Spain and Portugal dominated the exploration of South and Central America with men such as Francisco Pizarro and Hernan Cortes, while Britain and France lead the exploration of North America. Predominantly Catholic, Spain and Portugal ruthlessly forced their colonies to follow suit. They even destroyed hundreds of ancient manuscripts in order that it would be easier for the natives to convert. Some explorers even believed that their express purpose was to lead them to Christianity, even if it was at sword point. Similarly, British Anglicans in North America also made some effort to convert the natives, but were perfectly content simply to have servants rather than converts. As a result of these policies, both South and North American native religions were practically eradicated while Catholicism and Protestantism now dominate.
Of course, the European influence on the economy of the Americas also drastically changed the lives of those already there. The hunter-gather frame of mind of the North American natives was destroyed as their European counterparts soon turned into their rulers who exploited them in every way possible, taking money and land. European explorers in South America soon took on the name of “conquistador”, meaning conqueror in Spanish. And conquer is exactly what they did. The old way of farming was not completely lost, just turned to specifically farming what the European public desired.
The period of time from the fifteenth to the eighteenth centuries was a time of great change for the Americas. Their entire old way of life was replaced with a Europeanized one. Obviously, some of these changes were detrimental, in some cases horrendous, but others have blossomed and created successful free countries.
“you shall not bow down to them nor serve them. For I, the LORD your God, am a jealous God, visiting the iniquity of the fathers upon the children to the third and fourth generations of those who hate Me.” – Exodus 20:5
There are several different ways to interpret the conquering and subjugation of the Americas.

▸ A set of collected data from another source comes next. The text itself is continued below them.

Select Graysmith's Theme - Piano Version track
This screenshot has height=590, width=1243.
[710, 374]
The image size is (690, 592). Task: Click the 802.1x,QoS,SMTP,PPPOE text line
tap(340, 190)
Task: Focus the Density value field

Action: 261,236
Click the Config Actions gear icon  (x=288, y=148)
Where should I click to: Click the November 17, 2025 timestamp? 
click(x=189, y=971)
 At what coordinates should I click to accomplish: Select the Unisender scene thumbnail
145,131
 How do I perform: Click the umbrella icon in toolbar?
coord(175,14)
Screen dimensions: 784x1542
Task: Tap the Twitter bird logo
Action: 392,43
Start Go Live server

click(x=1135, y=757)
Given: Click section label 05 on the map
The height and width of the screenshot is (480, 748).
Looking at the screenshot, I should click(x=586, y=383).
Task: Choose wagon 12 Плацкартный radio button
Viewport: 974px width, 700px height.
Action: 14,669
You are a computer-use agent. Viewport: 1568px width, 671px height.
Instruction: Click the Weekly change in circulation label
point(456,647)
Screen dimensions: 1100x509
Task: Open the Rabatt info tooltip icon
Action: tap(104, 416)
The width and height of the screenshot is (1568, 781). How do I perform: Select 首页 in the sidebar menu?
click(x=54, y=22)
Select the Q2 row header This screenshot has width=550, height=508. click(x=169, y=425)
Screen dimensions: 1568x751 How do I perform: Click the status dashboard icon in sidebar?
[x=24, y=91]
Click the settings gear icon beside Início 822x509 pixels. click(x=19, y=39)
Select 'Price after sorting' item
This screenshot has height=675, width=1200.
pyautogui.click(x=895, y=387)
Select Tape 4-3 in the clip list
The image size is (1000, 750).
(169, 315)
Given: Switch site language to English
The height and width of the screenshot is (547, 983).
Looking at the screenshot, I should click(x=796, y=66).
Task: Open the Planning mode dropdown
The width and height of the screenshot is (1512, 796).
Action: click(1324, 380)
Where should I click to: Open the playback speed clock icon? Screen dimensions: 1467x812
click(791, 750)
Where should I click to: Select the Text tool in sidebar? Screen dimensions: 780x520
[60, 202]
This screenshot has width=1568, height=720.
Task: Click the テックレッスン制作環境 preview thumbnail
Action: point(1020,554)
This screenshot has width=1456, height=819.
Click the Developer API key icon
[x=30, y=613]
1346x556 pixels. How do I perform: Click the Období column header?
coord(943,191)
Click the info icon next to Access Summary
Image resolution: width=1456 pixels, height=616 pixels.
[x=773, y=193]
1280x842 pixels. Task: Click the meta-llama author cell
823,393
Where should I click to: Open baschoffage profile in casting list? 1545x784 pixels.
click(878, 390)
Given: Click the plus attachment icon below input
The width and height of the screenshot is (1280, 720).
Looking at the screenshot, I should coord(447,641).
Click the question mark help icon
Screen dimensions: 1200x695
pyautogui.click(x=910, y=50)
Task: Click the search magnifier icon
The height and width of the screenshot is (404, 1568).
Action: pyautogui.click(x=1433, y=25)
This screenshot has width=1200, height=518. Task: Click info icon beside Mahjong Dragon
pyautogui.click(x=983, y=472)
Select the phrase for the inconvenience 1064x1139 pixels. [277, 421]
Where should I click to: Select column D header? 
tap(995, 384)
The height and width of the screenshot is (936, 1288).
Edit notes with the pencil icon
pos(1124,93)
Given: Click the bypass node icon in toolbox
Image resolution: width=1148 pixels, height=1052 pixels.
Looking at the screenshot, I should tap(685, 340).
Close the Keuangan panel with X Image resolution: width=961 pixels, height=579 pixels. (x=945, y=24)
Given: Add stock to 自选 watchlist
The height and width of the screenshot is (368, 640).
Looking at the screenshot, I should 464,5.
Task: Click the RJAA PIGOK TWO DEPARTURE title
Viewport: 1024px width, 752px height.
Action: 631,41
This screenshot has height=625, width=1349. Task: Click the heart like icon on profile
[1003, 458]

For certain, the European treatment of the natives was brutal and deserving of justice. However, as mentioned above in Exodus 20, those who hate the Lord and forsake him incur His wrath. The Aztecs practiced human sacrifice and other horrors, and nearly all the other native groups of the Americas had some kind of spirit worship. And after conquering America, all of the European countries experienced incredible decline, even if it took several centuries to come. Perhaps God, as He used the Assyrians thousands of years ago, used the European powers to cleanse America and then in turn cleansed them.
1: Which of the following were NOT an ancient South American civilization?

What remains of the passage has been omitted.